阮白洁说:「别靠近我。」她的语气冷极了,全然没了平日里的温柔似水,「离我远点。」
林秋石说:「出什么事了?」他敏锐的察觉到,阮白洁态度突如其来的变化和她身边的那口井有着莫大的关系。
阮白洁摇摇头,并不回答。
继续阅读下文
林秋石大着胆子又朝着阮白洁走了两步,到了更加看清楚井口的距离。这不看还好,看了之后林秋石浑身上下直接起了一层鸡皮疙瘩,但见井口之内被一层黑色的东西覆盖,起初林秋石以为那是水,后来发现那些东西在慢慢的蠕动,才确定自己没有看错——井口里面,堆满了黑色的头发。
阮白洁的脚好像被这些头发缠住了,身体根本无法移动。
「别过来,林秋石。」阮白洁说,「你会被一起拉下去的。」
「没关系。」林秋石声线轻缓地的,他畏惧自己太大声,会惊动那些黑色的发丝,「不碍事的,不要怕,我来帮你了。」
阮白洁转头注视着林秋石,她的眼神里没了之前那样的柔情似水,此时变成了一汪深不见底的湖,黑沉沉的让人莫名有些畏惧,她道:「何必。」
林秋石说:「你等我一会儿,坚持住。」他想起了什么,朝着屋内跑去。
坐在客厅里的熊漆瞧见了狂奔的林秋石,疑惑的问他出了何事,林秋石却没有理会他,直奔厨房去了。
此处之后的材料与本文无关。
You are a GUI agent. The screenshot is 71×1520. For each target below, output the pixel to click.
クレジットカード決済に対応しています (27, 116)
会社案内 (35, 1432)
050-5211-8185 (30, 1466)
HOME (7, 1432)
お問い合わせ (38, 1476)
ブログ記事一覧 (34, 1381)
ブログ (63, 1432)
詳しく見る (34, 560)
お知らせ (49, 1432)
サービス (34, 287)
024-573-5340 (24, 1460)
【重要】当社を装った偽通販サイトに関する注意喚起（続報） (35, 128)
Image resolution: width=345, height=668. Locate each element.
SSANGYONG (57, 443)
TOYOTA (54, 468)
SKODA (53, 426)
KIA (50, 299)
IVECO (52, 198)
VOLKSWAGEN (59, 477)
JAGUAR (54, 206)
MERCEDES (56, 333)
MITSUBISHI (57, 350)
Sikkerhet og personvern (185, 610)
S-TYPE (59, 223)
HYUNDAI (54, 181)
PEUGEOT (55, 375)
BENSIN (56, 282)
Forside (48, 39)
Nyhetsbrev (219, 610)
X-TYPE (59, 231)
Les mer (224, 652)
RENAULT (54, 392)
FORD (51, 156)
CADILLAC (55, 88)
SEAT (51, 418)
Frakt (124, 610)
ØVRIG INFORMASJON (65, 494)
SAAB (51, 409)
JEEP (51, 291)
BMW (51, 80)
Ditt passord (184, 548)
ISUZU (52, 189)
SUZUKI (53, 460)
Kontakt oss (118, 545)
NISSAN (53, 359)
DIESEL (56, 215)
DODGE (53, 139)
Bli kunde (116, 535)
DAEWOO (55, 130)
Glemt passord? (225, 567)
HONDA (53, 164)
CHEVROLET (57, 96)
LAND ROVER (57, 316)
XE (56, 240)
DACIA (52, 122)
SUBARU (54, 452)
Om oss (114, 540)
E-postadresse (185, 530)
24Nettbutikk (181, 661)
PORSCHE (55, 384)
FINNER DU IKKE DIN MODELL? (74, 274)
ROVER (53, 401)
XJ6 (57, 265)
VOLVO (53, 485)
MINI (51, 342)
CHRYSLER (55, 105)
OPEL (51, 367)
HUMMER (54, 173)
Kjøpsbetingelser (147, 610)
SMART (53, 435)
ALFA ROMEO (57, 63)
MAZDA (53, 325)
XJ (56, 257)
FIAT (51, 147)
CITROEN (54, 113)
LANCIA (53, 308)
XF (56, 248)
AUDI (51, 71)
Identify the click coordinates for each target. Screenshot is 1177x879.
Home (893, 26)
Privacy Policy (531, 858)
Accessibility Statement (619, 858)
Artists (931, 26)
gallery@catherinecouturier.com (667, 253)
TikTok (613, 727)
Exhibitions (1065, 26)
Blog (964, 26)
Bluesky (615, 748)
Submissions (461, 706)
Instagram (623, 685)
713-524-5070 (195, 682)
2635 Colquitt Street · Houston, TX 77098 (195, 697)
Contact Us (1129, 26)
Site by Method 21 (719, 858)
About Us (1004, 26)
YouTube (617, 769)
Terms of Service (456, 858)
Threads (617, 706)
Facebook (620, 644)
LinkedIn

到了厨房,他拿起了几根柴火,迅速用火石点燃,又转身奔向了屋外。
短短几分钟的时间,却仿佛隔了若干个世纪那么久,林秋石点火时手在不住发抖,他在畏惧,害怕自己回到井口边上时,那儿只剩下一口空空如也的井。
好在当他拿着火把回到时,阮白洁还坐在那里。
全文免费阅读中
「我回到了。」林秋石气喘吁吁,「待会儿我过来,把火丢进井口里,你抓住我的手……别放开。」
窗外的天色在不知不觉中暗了下来。
阮白洁:「你不怕吗?」
林秋石一愣:「怕什么?」
阮白洁道:「当然怕死。」
林秋石笑了:「死谁不怕?可是总有比死更可怕的东西。」他虽然对这件世界还有些疑惑,可还是能感觉到阮白洁救了他几次。若是没有阮白洁,第一天晚上他或许就是血肉模糊的尸体之一。
「好了,我要过来了。」林秋石怕耽搁久了,阮白洁体力不支,他缓慢地移动着脚步,朝着阮白洁身旁走了过去。
等到了足够近的位置,他便一把抓住了阮白洁的手,而后将手中的火把,扔进了还在翻滚着的头发里。
「啊——」一声凄厉的尖啸,有女人的声线从井口传出,那些头发被火点燃,剧烈的蠕动了起来,恍惚之中,林秋石竟是在井里看到了一张惨白的脸。尽管只有一瞬间,但林秋石还是认出这张脸他曾经在屋子里见过,就是那晚伪装成阮白洁的声线的女鬼的模样。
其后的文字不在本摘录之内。